POLLERS.forEach(function (map) {
    if (map.pin == pin) {
        return process.nextTick(function () {
            cb(new Error('Already watching that pin!'));
        });
    } else {
        createListener(channel, pin, function (readChannel) {

            _this.read(readChannel, function (err, value) {
                debug(
                    'failed to read value after a change on channel %d',
                    readChannel
                );
                _this.emit('change', readChannel, value);
            });
        });
        return cb(null)
    }
});
JamesBarwell commented 9 years ago

It's merged at last! Thanks very much for your efforts and patience with this one.

I think I was misunderstanding the way listen worked in my previous comment/code. But I'm still unsure what the use case is, given that the pins are auto-listened during setup anyway. I can see that it might have some use to re-attach listeners after stopListeners is called. But if that's the only use-case (?) then I think it's simpler that events are always emitted and, rather than switch event-emission on/off through the module API, people have switching in their own 'change' handler. Hope that makes sense.
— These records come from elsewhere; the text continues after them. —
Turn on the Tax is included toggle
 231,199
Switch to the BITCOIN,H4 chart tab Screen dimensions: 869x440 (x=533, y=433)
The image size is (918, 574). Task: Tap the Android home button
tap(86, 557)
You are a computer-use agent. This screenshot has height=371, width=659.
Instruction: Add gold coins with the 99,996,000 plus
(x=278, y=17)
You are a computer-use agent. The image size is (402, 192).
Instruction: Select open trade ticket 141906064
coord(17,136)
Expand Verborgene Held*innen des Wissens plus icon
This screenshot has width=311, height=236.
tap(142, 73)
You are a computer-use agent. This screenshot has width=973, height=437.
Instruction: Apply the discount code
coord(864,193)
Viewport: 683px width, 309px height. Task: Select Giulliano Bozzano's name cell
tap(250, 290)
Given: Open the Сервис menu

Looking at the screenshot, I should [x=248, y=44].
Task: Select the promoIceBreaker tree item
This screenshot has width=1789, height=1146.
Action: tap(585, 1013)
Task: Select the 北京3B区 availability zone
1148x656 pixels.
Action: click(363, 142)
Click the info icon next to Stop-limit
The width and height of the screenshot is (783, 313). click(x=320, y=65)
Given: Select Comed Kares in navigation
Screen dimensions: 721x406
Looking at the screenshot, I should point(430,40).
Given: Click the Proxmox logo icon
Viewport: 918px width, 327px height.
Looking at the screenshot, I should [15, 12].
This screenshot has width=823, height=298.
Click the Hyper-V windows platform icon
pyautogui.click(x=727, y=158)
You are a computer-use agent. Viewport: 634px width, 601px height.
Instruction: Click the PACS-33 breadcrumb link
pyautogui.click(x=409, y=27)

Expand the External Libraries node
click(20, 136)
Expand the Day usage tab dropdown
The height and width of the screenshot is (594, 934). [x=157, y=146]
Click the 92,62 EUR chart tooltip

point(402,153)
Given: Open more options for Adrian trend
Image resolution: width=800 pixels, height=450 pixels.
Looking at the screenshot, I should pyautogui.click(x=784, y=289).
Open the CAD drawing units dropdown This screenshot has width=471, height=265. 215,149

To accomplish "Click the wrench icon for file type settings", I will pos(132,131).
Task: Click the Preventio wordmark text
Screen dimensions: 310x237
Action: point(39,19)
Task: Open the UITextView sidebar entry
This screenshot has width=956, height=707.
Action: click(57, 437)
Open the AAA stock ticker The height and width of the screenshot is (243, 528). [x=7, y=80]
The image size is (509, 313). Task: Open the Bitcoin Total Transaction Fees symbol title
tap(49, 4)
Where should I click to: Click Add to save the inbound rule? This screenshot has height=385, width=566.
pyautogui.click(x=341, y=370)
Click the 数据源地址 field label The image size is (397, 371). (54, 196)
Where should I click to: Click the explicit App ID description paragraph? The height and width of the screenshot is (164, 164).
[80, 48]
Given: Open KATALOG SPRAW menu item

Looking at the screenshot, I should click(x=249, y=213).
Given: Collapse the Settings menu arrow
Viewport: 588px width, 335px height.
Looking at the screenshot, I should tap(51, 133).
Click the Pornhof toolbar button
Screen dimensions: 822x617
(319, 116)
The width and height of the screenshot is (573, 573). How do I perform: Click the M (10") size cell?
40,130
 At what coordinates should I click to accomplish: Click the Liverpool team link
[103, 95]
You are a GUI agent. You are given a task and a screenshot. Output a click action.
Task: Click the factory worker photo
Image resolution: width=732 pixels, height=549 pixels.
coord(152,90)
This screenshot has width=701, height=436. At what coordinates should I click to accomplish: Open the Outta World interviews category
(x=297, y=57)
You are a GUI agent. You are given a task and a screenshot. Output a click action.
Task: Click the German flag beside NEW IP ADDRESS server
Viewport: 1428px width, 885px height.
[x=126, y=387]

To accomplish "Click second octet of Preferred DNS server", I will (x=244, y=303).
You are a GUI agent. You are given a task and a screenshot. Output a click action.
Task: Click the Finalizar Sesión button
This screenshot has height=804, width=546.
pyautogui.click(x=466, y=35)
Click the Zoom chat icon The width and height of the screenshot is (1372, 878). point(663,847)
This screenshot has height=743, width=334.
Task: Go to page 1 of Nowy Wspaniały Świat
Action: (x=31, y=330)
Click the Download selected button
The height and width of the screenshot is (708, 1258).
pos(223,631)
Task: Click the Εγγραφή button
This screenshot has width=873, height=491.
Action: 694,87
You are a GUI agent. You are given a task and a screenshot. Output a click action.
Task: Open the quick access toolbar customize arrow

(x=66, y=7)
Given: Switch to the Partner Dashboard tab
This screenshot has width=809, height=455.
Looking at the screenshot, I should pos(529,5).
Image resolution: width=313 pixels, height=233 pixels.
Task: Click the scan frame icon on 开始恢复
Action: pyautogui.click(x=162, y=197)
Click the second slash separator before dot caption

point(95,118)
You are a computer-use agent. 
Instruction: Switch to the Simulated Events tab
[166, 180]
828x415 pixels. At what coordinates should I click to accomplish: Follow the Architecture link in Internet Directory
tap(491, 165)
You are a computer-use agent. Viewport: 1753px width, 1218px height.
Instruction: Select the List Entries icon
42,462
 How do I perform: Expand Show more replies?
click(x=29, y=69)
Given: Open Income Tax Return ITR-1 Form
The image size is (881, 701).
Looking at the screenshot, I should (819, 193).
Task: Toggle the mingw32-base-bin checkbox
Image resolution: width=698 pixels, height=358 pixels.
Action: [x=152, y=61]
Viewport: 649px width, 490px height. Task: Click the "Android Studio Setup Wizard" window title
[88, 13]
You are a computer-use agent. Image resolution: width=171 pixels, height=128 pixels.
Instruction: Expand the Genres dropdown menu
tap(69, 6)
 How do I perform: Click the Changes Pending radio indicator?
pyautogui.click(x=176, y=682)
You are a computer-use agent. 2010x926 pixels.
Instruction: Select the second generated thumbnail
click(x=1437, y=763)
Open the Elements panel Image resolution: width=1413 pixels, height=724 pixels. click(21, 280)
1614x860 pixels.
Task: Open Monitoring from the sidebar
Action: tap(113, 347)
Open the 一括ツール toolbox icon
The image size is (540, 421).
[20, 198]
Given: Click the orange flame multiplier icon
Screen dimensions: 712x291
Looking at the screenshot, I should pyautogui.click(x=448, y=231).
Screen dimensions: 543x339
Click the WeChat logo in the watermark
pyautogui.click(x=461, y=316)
julienvincent commented 9 years ago

awesome! It was a nice project to work on :)

The listen is mostly just for internal use. I agree that there isn't really any proper use for it, though I had it there just incase someone found a use for it. It can either be tweaked to have a more obvious use or just removed from documentation.

Thanks for working on the tests though! That must have been a lot of work.

p.s. Can probably close all the issues related to the watchers now.